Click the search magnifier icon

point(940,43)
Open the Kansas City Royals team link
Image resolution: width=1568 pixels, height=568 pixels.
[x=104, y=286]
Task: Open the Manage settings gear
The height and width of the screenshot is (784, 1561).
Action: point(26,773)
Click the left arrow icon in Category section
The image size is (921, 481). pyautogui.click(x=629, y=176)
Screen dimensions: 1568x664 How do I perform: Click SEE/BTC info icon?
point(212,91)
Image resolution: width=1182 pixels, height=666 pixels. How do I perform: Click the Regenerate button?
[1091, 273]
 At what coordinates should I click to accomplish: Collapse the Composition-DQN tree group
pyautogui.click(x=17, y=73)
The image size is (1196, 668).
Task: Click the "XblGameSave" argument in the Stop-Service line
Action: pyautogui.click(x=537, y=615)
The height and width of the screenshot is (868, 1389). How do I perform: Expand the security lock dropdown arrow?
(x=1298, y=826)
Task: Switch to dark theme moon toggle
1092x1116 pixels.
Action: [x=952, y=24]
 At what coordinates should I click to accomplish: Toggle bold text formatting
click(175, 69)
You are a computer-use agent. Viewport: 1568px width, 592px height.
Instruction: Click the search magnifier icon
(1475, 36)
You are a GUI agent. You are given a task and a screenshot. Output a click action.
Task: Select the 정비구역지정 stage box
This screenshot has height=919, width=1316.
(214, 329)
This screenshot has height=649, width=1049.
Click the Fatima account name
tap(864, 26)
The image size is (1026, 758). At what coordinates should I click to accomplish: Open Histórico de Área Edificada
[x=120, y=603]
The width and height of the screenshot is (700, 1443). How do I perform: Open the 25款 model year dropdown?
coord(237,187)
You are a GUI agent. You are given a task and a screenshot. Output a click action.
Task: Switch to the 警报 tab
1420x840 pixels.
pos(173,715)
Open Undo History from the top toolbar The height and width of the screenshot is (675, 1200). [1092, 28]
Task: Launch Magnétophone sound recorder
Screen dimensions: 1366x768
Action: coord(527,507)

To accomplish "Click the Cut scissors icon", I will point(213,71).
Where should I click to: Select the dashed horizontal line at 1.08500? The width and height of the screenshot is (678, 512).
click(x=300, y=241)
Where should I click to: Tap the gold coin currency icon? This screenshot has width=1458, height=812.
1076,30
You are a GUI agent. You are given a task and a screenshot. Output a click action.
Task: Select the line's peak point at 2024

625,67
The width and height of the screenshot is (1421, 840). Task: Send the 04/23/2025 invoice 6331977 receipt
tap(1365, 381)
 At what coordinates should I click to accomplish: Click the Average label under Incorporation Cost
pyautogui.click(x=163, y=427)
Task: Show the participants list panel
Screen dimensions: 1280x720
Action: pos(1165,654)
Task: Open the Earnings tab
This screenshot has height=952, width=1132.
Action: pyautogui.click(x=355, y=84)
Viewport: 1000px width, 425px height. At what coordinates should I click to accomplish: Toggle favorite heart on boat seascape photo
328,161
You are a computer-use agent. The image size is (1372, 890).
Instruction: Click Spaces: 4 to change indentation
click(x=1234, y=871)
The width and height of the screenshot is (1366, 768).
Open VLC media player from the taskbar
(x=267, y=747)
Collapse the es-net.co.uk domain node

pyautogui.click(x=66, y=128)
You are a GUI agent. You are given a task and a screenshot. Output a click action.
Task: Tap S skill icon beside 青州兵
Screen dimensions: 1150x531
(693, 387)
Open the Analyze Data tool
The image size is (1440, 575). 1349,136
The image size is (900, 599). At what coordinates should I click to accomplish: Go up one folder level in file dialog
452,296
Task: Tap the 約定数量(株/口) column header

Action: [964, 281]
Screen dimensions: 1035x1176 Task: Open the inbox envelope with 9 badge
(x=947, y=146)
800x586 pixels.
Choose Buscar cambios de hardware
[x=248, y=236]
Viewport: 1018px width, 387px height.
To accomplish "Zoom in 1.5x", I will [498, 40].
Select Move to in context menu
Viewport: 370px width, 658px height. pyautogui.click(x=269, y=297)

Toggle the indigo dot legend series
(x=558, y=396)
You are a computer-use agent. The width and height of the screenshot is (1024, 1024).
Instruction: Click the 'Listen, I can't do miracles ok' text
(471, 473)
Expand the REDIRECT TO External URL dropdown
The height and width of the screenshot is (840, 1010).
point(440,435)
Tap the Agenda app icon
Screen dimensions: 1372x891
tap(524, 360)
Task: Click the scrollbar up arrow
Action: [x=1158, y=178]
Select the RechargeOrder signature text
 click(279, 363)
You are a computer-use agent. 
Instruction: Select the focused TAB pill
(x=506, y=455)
——————————
### [Exercise brief]
Say how many lines in the records hold "Switch", with the number as the whole reply.

### [Response to the task]
2